Mama paused again. The room was very quiet; even Luna was still. Papa reached across the table and covered Mama’s hand with his, as if to give her strength.
Mama went on in a low voice. “She put a spell on me, a mere babe in swaddling clothes. ‘Princess Rosamond, you shall be cursed,’ she said. ‘When you reach the age of sixteen, you shall prick your finger and die.’”
I gasped in shock, my hand flying up to cover my mouth.
“What a dreadful creature!” Luna cried. Then she paused to think. “But she cannot have been very good at curses, Mama, for here you are, quite alive and well.”
Mama smiled weakly. Jacquelle came in to remove our soup dishes and serve the meat, and we pretended to apply ourselves to our food until she departed. When she was gone, Mama laid down her fork and spoke again.
“Everyone was milling about in distress after Manon’s pronouncement. In the confusion, my brother and Emmeline stepped forward to my cradle. Emmeline said, ‘Princess Rosamond shall not die, but shall only fall into a long sleep. And she shall awaken if a prince with a true heart finds her and claims her with a kiss.’”
“That was you?” I asked Papa. He looked at Mama with an expression of such love that I knew the answer.
“So it did happen!” Luna clapped her hands. “You pricked your finger, and you fell asleep?”

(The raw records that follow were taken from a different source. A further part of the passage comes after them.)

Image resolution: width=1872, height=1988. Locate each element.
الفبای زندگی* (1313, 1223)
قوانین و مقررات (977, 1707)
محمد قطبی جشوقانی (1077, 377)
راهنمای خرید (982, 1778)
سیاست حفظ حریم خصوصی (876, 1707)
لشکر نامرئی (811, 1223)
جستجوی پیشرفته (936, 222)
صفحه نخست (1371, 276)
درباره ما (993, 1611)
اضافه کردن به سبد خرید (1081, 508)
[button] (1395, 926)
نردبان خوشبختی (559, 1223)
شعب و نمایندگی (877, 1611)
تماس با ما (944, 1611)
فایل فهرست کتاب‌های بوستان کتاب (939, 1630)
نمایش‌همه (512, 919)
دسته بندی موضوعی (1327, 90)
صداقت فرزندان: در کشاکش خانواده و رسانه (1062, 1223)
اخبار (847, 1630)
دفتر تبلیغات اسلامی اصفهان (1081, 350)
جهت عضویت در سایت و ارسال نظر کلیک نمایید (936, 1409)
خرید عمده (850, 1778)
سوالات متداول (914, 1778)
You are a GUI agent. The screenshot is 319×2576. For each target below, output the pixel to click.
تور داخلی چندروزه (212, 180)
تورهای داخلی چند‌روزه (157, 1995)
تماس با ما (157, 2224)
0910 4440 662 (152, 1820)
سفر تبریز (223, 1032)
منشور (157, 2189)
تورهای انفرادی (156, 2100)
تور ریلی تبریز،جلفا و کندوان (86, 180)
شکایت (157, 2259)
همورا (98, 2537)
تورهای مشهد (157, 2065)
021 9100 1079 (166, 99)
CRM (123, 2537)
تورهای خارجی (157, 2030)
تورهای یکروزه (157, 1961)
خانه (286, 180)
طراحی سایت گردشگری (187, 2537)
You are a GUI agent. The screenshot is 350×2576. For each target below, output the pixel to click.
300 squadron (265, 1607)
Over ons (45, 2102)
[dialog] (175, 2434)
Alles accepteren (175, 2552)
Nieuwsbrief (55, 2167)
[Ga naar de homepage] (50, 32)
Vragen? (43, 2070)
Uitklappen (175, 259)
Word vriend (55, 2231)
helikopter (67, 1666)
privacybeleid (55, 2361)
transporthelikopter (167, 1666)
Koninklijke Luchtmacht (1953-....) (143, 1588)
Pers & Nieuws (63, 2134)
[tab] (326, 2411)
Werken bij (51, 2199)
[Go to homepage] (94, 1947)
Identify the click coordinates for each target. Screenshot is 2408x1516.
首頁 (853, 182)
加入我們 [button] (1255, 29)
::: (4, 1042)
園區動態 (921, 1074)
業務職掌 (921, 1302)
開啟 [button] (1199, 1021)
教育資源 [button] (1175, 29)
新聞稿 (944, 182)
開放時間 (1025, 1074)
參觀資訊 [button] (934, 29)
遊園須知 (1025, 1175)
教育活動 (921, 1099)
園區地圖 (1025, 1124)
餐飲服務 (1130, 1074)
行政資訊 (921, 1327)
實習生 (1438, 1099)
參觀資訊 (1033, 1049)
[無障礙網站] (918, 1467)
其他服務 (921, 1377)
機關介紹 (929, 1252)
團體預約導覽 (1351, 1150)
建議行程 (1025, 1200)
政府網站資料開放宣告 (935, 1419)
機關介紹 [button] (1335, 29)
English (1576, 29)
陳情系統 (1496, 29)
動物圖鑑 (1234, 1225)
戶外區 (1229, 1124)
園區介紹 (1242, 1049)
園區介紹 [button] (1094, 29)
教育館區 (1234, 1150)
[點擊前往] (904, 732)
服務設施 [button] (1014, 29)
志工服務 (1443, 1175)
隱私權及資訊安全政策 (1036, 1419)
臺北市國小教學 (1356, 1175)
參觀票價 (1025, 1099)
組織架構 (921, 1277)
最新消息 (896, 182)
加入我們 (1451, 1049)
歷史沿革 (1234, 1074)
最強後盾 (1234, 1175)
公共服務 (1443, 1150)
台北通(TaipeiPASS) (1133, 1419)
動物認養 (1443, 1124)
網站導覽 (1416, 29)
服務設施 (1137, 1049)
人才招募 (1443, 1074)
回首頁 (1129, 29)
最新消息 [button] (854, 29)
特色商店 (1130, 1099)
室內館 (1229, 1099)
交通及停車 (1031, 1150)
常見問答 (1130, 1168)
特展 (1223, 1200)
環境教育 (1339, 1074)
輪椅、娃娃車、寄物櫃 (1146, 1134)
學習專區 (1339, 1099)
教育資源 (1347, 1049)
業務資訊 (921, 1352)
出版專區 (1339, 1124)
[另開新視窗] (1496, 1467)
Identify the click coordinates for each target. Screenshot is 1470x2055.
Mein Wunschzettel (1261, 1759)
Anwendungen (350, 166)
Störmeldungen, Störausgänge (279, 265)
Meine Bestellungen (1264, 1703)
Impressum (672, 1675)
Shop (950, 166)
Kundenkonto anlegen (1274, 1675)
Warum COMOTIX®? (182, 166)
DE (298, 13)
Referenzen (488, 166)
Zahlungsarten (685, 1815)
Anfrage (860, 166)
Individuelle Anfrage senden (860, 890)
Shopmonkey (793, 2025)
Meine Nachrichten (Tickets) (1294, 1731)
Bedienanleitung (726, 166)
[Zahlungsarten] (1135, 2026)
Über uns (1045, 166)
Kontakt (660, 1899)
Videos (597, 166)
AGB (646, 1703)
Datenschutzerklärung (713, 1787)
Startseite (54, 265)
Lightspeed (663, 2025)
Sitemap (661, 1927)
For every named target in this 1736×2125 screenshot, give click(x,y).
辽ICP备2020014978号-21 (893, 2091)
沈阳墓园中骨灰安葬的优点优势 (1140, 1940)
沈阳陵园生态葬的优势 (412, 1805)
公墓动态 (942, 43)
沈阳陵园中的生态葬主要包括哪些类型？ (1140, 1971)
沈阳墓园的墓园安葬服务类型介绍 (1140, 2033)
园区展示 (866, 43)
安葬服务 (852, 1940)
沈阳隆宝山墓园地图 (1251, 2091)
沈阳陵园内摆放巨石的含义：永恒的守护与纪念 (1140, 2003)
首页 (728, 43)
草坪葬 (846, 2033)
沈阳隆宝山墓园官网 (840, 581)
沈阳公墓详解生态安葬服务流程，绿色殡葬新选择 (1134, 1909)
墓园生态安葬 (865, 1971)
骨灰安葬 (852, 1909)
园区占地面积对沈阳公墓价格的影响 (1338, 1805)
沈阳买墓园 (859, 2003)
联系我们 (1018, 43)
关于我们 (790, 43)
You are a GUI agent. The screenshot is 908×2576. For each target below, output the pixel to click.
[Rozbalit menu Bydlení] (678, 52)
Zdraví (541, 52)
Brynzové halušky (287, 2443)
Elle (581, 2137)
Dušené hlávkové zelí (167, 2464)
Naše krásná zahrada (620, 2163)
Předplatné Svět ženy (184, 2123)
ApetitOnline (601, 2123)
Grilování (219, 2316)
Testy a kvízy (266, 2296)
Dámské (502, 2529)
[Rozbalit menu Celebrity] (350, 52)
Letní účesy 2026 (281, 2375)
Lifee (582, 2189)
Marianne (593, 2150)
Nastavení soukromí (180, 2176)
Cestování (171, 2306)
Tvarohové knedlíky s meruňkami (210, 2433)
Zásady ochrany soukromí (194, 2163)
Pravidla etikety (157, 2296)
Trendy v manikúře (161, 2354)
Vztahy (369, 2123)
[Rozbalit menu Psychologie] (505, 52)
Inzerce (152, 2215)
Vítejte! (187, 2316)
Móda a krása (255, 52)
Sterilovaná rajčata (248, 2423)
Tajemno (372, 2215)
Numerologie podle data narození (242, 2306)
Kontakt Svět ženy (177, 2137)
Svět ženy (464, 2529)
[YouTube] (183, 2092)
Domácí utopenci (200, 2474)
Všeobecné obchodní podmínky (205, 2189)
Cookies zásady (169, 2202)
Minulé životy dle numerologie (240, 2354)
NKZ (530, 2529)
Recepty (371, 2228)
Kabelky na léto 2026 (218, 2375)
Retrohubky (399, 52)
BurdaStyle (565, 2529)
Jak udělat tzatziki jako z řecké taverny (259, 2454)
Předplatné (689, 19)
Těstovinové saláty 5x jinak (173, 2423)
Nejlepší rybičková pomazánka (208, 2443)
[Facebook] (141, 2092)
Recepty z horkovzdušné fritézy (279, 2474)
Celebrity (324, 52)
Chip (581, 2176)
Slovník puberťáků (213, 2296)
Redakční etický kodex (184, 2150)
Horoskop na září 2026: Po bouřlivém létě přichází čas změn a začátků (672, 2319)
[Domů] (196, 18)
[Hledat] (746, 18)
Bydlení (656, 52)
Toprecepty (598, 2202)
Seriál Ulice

“Yes,” Mama replied, “but it did not happen for many years. After the christening and the uproar that followed, the two fairies disappeared. It was not long afterward that my brother disappeared as well.” Tears glistened in Mama’s eyes. “My parents searched for all three far and wide, but they never found a single sign of them. Oh, but they were devastated!
“Having lost one child, they were terribly afraid of losing me as well. I was closely watched, but I was allowed some friends and went riding and dancing now and then. I also learned practical things—how to spin and weave, though not to sew, for my mother feared needles and pins.”
Mama’s voice faltered, but she went on. “One day when I was sixteen, my parents were away. They rarely traveled, and when they were gone I missed them very much. I sat in the tower room that afternoon, for I could see the road from its windows, and I wanted to watch for their homecoming. I was spinning silk thread, as I often did, and I pricked my finger on the spindle.”
“Oh no,” I breathed.
“It happened just as Manon had foretold. I remember staring at the drop of blood as it fell—how long it seemed to take to reach the floor! And then I felt Sleep overwhelm me.
“For a time—I could not say how long—I could still sense the world. A spider wove a web above me. A bird called outside my window. Mice skittered across the floor. But at last Sleep claimed me absolutely. And all in the castle slept with me, falling where they stood.”